Daerah Rawan Taksi di Jakarta


Kejahatan di taksi seakan tiada pernah berakhir, baik itu yang dilakukan oleh sindikat kejahatan terhadap penumpang atau malah terhadap sopir taksi. Sebagian besar sindikat kejahatan taksi selalu menggunakan kendaraan berkaca gelap dan berjalan beriringan dengan taksi lain yang berciri-ciri serupa. Taksi-taksi tersebut juga biasanya tidak pernah mangkal atau berhenti di satu tempat melainkan terus melaju berkeliling untuk mencari korban. Kendaraan tersebut biasanya diikuti taksi di belakangnya yang berciri-ciri serupa yakni
berkaca gelap.

Sindikat kejahatan taksi umumnya menggunakan taksi tarif lama yang kini banyak diminati masyarakat. Pelat nomor polisi taksi biasanya sebelum digunakan untuk beraksi dilumuri gemuk atau oli sehingga tampak kabur dan tidak terbaca dengan jelas. Selain itu, nomor pintu juga diganti karena para pelaku telah lebih dahulu menyiapkan stiker untuk mengganti nomor. “Misalnya, kalau nomor pintu aslinya
tujuh, diganti dengan nomor lain misalnya satu atau yang lain.

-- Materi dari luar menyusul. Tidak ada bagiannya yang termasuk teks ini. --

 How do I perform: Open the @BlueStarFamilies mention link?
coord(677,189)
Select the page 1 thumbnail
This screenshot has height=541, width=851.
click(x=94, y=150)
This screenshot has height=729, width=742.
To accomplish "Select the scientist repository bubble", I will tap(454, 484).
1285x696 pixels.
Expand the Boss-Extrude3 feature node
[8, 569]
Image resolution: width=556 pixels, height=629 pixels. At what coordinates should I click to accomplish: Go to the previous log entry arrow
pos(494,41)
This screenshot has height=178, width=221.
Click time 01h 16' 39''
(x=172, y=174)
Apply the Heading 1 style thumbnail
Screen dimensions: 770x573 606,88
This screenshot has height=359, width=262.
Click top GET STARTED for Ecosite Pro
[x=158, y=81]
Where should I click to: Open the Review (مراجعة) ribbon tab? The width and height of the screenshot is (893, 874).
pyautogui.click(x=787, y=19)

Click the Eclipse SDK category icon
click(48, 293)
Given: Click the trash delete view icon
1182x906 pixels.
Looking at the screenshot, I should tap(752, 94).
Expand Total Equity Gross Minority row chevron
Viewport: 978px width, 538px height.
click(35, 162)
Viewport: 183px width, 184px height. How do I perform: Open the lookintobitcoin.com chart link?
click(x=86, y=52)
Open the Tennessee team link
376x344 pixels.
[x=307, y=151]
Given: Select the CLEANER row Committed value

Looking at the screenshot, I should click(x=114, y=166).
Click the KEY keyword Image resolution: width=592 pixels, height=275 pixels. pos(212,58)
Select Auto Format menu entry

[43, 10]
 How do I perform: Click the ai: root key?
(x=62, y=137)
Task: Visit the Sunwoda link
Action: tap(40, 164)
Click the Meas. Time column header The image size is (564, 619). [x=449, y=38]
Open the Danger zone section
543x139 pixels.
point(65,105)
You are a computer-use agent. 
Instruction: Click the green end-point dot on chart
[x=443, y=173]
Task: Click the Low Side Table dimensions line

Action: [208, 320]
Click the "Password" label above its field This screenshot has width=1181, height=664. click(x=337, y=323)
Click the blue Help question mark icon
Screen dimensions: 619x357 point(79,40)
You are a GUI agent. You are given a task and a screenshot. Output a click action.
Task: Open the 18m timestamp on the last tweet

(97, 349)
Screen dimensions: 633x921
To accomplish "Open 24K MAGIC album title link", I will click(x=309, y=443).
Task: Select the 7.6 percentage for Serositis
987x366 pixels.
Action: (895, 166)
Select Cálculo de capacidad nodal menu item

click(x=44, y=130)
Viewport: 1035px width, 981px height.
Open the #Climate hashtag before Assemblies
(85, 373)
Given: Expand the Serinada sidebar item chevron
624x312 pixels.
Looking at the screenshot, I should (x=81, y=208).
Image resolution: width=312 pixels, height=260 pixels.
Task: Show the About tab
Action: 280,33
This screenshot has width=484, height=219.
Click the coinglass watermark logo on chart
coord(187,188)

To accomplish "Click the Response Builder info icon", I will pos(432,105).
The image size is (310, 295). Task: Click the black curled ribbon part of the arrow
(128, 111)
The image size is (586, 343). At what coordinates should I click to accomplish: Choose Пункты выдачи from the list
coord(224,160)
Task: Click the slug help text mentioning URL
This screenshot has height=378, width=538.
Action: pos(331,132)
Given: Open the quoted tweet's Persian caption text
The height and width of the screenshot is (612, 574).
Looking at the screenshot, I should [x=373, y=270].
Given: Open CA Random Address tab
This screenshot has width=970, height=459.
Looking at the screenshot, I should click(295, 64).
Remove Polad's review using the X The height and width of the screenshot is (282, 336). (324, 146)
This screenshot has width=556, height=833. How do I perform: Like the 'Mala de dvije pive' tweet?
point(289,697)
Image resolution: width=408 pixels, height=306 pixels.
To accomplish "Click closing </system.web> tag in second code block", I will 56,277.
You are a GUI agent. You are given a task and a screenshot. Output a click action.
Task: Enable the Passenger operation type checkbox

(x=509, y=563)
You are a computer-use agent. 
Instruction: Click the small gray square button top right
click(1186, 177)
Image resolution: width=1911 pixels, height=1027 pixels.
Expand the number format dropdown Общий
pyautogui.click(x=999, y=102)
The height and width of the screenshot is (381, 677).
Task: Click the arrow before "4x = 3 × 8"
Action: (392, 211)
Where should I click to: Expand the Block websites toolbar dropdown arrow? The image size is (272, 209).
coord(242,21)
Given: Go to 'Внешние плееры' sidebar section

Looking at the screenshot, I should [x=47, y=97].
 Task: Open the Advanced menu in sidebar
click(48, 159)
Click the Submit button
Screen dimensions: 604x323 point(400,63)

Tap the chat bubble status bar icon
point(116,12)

Selain itu, para pelaku juga tidak pernah memilih tempat saat melancarkan aksinya atau tidak hanya di tempat yang sepi tetapi juga di pusat keramaian. Sejumlah jalan-jalan yang kerap dijadikan tempat operasi diantaranya kawasan jalan protokol ibukota seperti Jl Casablanca, Jl Setia Budi, Jl Jend Sudirman, Jl Panglima Polim, Jl Rasuna Said, dan Jl Gatot Subroto Jakarta Selatan. Sindikat biasanya beraksi antara jam pulang kerja kantor atau sekitar pukul 16.00 hingga 21.00 dan dalam sehari beroperasi hingga dua kali.

Taksi yang digunakan sindikat kejahatan taksi di antaranya taksi Celebrity, Indo Taxi, Golden Taxi, dan President Expres Taxi. Selain nama-nama taksi tersebut, Anda sebaiknya tetap bersikap hati-hati terhadap setiap jenis taksi yang Anda gunakan. Jika perlu panggil taksi melalui layanan call-center yang mereka sediakan dan tidak menyetop taksi di sembarang tempat.